Você quer brincar comigo?
O que a criança que você era ainda pode te ensinar sobre viver, sentir e pedir ajuda.
Photo by Pixabay.
Toda vez que me sinto desconectada da minha própria essência e do que realmente valorizo na vida, tento me lembrar da criança que eu já fui um dia, a menina que não tinha medo ou vergonha de ser quem quisesse ser, que se levantava do chão após todas as quedas, que se divertia enquanto aprendia alguma coisa nova, que apostava nas suas próprias ideias, que fazia questão de viver os seus próprios sonhos, que não se importava muito com o que os outros fossem pensar ou falar a respeito, que enxergava o mundo com encantamento e curiosidade, que gostava de brincar, simplesmente brincar, criando e vivendo personagens numa realidade repleta de possibilidades.
Quem ela era? Com o que ela se encantava? Do que mais gostava de brincar? E com o que se feria?
A menina que eu já fui um dia também chorava, sofria e tinha os seus próprios fantasmas para lidar, mas quando o calo apertava e ela já não sabia mais o que fazer, ela pedia ajuda. Aquela criança não tinha vergonha de pedir ajuda. E de apresentar-se vulnerável para o mundo também. Chorar não era motivo de vergonha. Não saber não era motivo de vergonha. Sentir medo não era motivo de vergonha. Sentir dor não era motivo de vergonha. Mas aí eu cresci.
Deixar de ser criança incumbiu em mim a crença de que independência e responsabilidade pressupunham a ausência de todo e qualquer tipo de ajuda de alguém, como se para crescer de verdade existisse uma cláusula oculta de que era proibido errar ou pedir ajuda. De que era proibido apresentar-se vulnerável para o mundo. De que chorar era sinônimo de fraqueza, de que reconhecer que não sabia ou que não conseguia era sinônimo de incompetência, de que qualquer manifestação sincera e transparente de medos e dores era sinônimo de desequilíbrio emocional.
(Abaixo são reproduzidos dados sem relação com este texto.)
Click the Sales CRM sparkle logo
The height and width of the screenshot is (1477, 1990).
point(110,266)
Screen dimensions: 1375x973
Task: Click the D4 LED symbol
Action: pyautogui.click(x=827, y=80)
Ainda posso me lembrar da frase que ouvi de uma das primeiras pessoas com quem trabalhei na vida. Eu estava com 20 anos e tinha acabado de trancar a faculdade de Jornalismo pela primeira vez (foram 4 vezes, ao todo, até me formar). Foi tudo tão de repente que nem tive tempo de raciocinar: cometi um erro, ela não admitia erros. Eu disse que sentia muito. Que não ia errar novamente. E então veio a sentença: “O seu maior erro é que você sente demais”. Aos 20 anos, no meu primeiro emprego remunerado, eu não queria chorar na frente dela, porque sempre me disseram que demonstrar emoções no ambiente de trabalho era uma postura nada profissional. E que chorar era coisa de criança. Ou de gente desiquilibrada. Não importava o tamanho da humilhação ou o quanto aquela pessoa te magoou, você simplesmente tinha que engolir o choro, o sapo, a dor, e seguir como se nada tivesse acontecido. Porque o maior erro era sentir. Não sinta, pareciam dizer em coro. Não erre, ecoavam também.
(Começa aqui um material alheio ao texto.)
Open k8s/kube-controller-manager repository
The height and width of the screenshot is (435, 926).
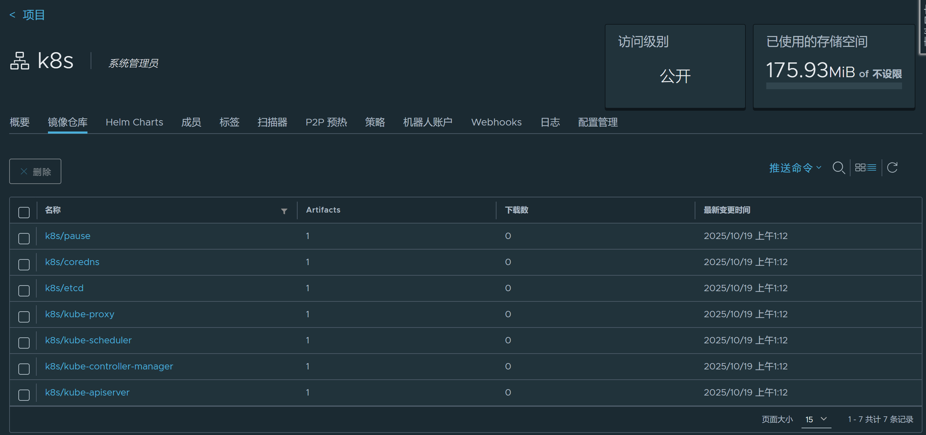109,366

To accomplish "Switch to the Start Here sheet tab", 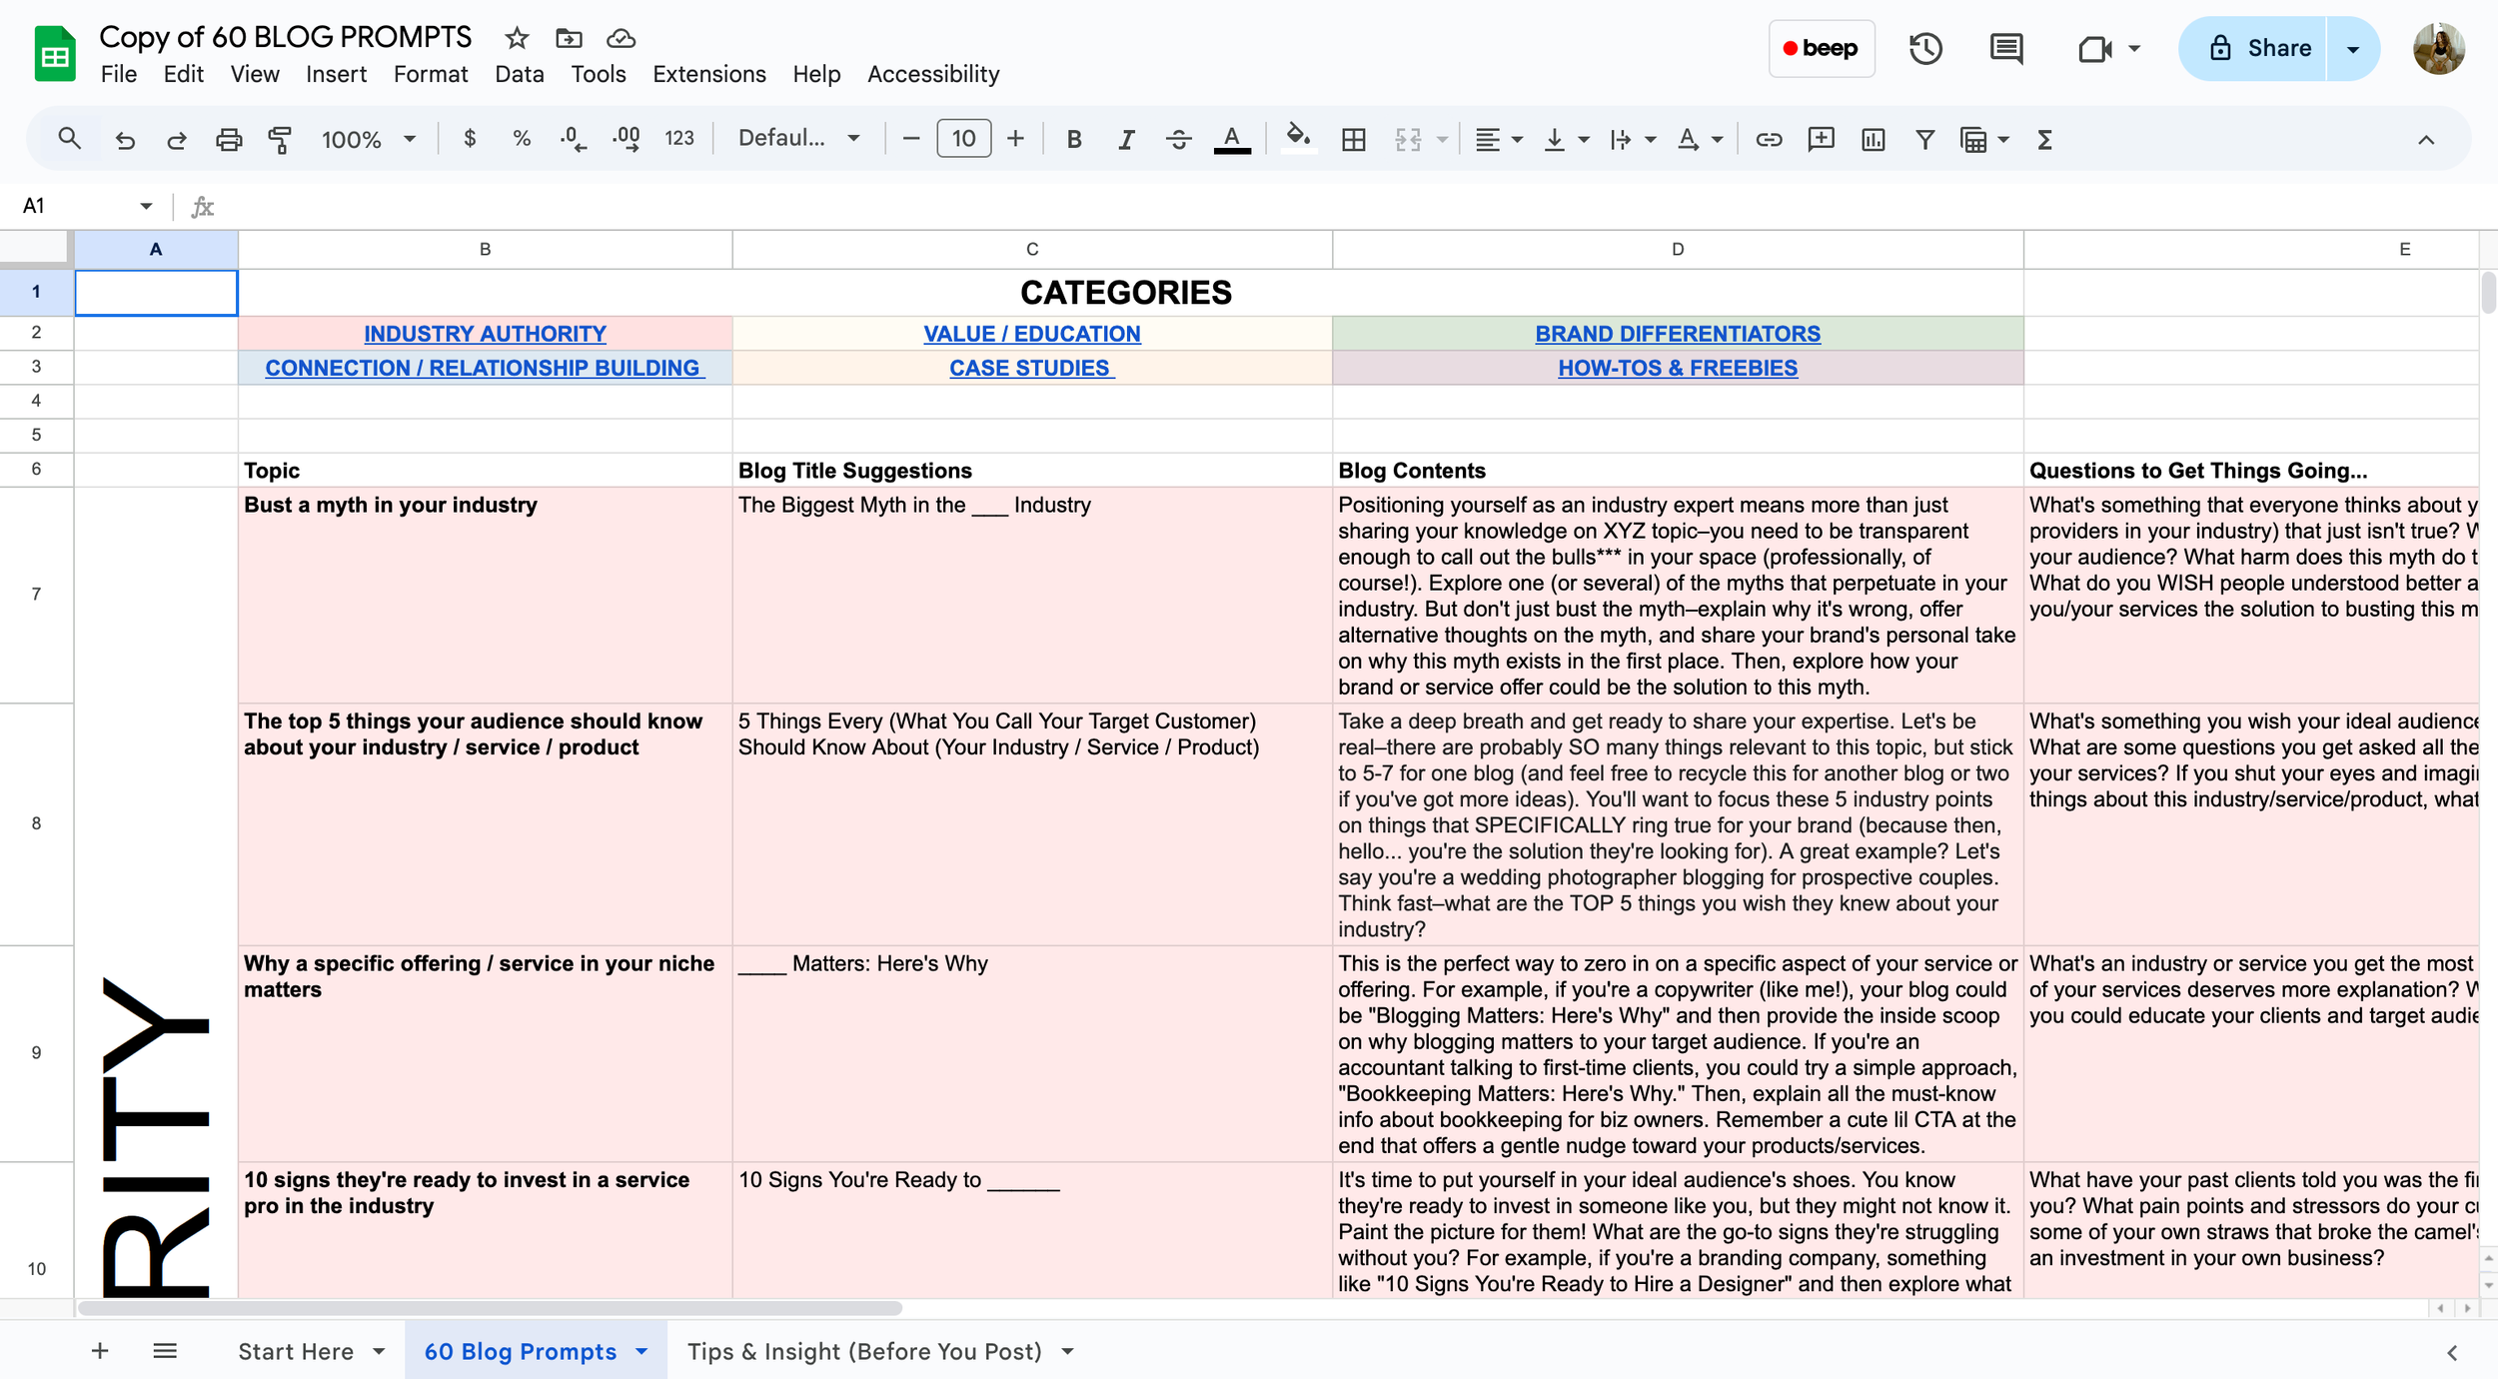I will point(296,1351).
Naquele dia, eu me lembro de ter vomitado no banheiro.
Ainda somos aquela criança
Diante das cruezas do mundo, das responsabilidades, dos compromissos, das preocupações, dos rótulos e de tudo o que nos indica que a vida de adulto é assim mesmo, reconhecer que ainda somos, no fundo, como aquela criança de outrora, cheia de luzes e sombras, tornou-se uma tarefa às vezes doída e difícil demais, um exercício corajoso de vulnerabilidade e autoaceitação, porque também pressupõe humildade para enxergar-se como um ser em evolução, ignorante em vários aspectos da vida, muito sábio em outros, mas sempre no caminho, sempre em trajetória, nunca pronto, nunca completo.
Ainda somos aquela criança, mas, ao longo do tempo, fomos nos cobrindo com uma porção de crenças e valores que às vezes nem são nossos, vestindo máscaras de acordo com as circunstâncias, interpretando personagens em nome de agradarmos e sermos aceitos, dançando conforme a música, dizendo sim quando tínhamos vontade de dizer não ou vice-versa, porque, de repente, a forma como as outras pessoas nos enxergam ou o que pensam sobre nós tornou-se algo importante demais para não ser considerado.
E se o que pensam de mim tem um peso enorme na minha vida, como posso eu demonstrar qualquer tipo de fraqueza, insegurança, tristeza, dor ou receio, principalmente diante de tanta gente aparentemente forte e segura, que nunca se deixa dominar pelo medo, que sempre tem dicas infalíveis para todo e qualquer problema que você tenha na vida?
Por que sempre tenho que me sentir culpado quando o que sinto não está de acordo com o que dizem que eu deveria sentir?
Você não é obrigado a estar bem o tempo todo
Até o mais otimista dos homens e o mais influente dos gurus tem lá os seus medos e sombras para lidar. Somos seres humanos, o que significa que, não importa em que estágio da vida estamos, todos nós ainda temos o que ensinar e o que aprender uns com os outros. Todos nós nos sentimos tristes e inseguros de vez em quando. E todos nós temos, sim, uma necessidade inerente de aceitação e pertencimento, porque só se reconhece a própria existência quando se reconhece a existência do outro também.
Somos como espelhos.
Num mundo em que somos julgados por absolutamente tudo o que fazemos, mesmo que de forma inconsciente, o sentir-se mal por qualquer coisa que seja tornou-se quase que um pecado mortal, como se a revolta, a raiva, a angústia, a pressão e tudo mais que às vezes a gente sente fossem emoções indignas de pessoas adultas, evoluídas, gratas e de bem com a vida.
E então vem a culpa. “Você não pode se sentir assim”; “Sentir isso é errado”; “Você não é tão boa quanto achava que era”. E por aí vai.